Lines from a data source:
----------

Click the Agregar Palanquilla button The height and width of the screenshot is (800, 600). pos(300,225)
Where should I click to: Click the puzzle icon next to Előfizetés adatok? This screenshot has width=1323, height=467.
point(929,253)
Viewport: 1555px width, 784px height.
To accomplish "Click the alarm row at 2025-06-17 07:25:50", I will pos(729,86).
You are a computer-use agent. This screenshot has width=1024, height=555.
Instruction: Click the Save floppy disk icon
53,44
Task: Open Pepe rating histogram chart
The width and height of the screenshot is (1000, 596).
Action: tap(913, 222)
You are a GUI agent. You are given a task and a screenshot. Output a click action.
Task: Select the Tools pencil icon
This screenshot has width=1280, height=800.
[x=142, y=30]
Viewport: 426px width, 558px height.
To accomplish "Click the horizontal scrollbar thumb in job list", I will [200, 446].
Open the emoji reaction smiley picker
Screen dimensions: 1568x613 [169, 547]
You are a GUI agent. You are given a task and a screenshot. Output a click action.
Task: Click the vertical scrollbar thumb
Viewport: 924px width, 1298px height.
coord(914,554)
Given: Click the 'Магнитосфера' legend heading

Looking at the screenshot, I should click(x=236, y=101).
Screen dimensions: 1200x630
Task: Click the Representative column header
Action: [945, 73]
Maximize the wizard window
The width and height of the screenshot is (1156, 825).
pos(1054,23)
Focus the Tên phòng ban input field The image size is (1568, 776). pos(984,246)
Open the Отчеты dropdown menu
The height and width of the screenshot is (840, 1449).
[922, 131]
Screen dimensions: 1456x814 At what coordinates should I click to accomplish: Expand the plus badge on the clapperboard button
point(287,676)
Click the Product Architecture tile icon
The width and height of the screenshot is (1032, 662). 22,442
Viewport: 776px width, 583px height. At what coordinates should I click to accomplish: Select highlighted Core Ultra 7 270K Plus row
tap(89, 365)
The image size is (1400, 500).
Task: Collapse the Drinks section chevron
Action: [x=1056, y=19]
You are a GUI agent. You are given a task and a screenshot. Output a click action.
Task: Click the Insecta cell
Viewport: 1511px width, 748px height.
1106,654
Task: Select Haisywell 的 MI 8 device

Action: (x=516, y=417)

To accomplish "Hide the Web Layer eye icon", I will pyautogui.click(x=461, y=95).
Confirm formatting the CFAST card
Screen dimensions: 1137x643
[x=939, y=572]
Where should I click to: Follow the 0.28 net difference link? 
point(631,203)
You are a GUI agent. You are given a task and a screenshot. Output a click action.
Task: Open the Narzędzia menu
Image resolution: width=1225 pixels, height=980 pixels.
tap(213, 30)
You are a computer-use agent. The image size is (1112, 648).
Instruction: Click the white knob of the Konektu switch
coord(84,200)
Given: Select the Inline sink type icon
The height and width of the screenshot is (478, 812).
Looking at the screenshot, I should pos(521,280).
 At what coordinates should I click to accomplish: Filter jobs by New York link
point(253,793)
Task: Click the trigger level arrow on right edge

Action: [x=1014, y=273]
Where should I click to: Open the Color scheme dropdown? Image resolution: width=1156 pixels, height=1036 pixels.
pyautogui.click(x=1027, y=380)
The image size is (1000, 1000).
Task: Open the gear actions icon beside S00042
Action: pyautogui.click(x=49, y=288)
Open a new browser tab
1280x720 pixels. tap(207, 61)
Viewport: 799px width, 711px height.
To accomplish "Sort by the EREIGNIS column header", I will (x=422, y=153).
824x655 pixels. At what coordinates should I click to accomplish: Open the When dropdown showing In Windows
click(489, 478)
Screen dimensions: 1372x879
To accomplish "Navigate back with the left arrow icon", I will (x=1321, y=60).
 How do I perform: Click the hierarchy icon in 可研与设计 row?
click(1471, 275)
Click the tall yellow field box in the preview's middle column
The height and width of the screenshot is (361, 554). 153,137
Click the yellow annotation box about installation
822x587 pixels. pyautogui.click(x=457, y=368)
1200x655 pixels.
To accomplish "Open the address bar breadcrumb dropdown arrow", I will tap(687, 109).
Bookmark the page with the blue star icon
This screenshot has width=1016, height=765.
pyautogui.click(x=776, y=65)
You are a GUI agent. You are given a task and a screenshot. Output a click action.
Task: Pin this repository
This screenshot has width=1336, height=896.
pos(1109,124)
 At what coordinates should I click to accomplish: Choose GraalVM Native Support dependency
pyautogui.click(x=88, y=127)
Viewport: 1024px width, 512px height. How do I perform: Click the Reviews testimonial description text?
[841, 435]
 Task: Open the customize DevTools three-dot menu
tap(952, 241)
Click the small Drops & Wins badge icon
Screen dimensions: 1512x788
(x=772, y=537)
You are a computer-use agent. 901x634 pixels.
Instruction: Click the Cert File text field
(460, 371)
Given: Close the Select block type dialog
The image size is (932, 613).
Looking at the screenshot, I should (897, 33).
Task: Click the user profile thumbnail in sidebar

----------

▶ _Written request_
Extract the lines running from the one containing "Viewport: 776px width, 583px" through the one containing "Action: (x=516, y=417)", both included, and reproduce them verbatim.

▶ _Full solution_
Viewport: 776px width, 583px height. At what coordinates should I click to accomplish: Select highlighted Core Ultra 7 270K Plus row
tap(89, 365)
The image size is (1400, 500).
Task: Collapse the Drinks section chevron
Action: [x=1056, y=19]
You are a GUI agent. You are given a task and a screenshot. Output a click action.
Task: Click the Insecta cell
Viewport: 1511px width, 748px height.
1106,654
Task: Select Haisywell 的 MI 8 device

Action: (x=516, y=417)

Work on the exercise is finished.